Et la musique dans ta vie, a-t-elle une place ? Tes goûts…

La musique... quand tout va mal, quand le désespoir vous assiège et vous range, quand le ciel s'obscurcit et que l'air pourrit à l'envi, il restera toujours la musique comme un fil solide qui vous rattache à la vie... autrement dit, la musique c'est la voix de l'âme, c'est vachement important. Par principe, je suis ouvert à tout mais je suis de la génération rock (les groupes comme Dire Straits, les Pink Floyd, Guns & Roses, ACDC, Nirvana, etc). J'aime quand les instruments s'expriment comme s'ils parlaient, comme dans le blues (Eric Clapton, B. B. King, etc), le Jazz (Art Pepper, Miles Devis) et le flamenco (Alexandre Lagoya, Paco de Lucia, etc). Il y a notamment un style algérien qu'on appelle Chaabi (traduction, populaire) et que j'écoute souvent, des chanteurs comme Guerouabi, Dahmane el Harachi, Matoub et un autre style dit simplement moderne avec le célèbre chanteur Kabyle Idir, mais aussi Inasliyen, Djamel Allam. Et enfin, quand la parole s'habille ingénieusement de la musique pour m'offrir un océan de sentiments, je ne peux pas ne pas écouter Brel, Brassens et surtout Léo Ferré.

Voilà, nous arrivons bientôt à la fin de cet entretien MAIS, serait-il possible que tu glisses les liens où l’on peut te découvrir ?

https://www.fnac.com/ia751886/Razik-Benyahia

https://www.decitre.fr/auteur/1317380/Razik+Benyahia

https://www.lysbleueditions.com/catalogue/?_recherche_par_titre_auteur=benyahia+razik

https://www.liberte-algerie.com/culture/chroniques-des-annees-de-sang-369737

Sans oublier de t’interroger sur mon blog, comment trouves-tu mon idée ?

Je loue ton idée et t'encourage à persévérer. C'est important que des gens continuent à donner de l'importance aux livres. Parler des livres est une façon de les faire vivre, c'est leur oxygène et tu en es un des cœurs.
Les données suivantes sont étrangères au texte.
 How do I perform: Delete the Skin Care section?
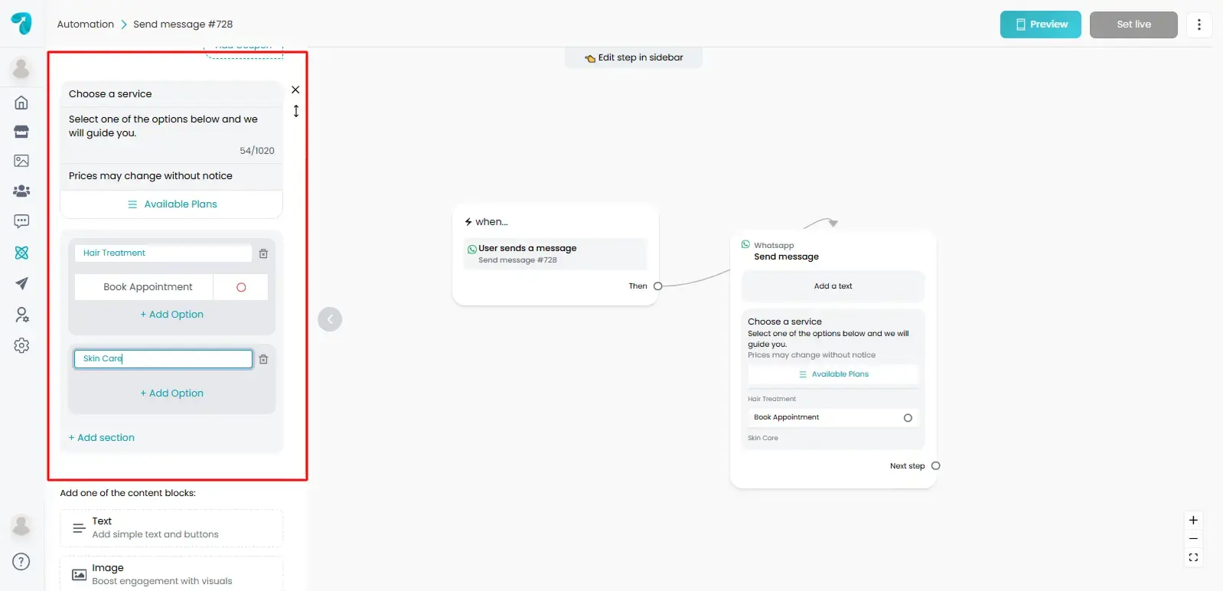(263, 359)
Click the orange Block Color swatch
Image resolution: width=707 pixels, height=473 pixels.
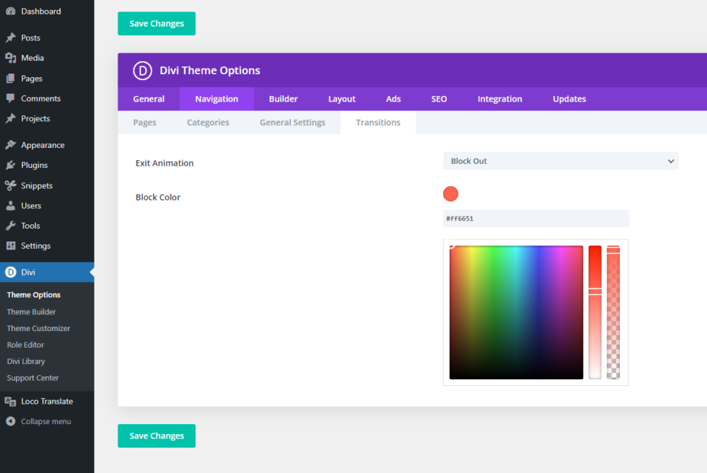tap(450, 193)
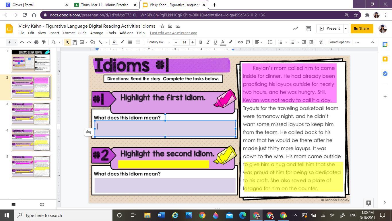Click the Clear formatting icon
392x221 pixels.
click(321, 42)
Bats, Fred... bats … la chamade...

Où va-t-on avoir la chance de te croiser en salon cette année ?

Le 24 septembre pour les 40 ans de la médiathèque de Miramas.

Et enfin, quels sont tes vœux et résolutions pour l’année 2022 ?

Rester vivant (rires), et continuer d'écrire et publier ma pièce de théâtre.

Razik, je te remercie profondément de m’avoir accordé ce temps, même si je sais vu tout ce que tu fais, qu’il t’en manque. Je te salue et j’espère te revoir bientôt.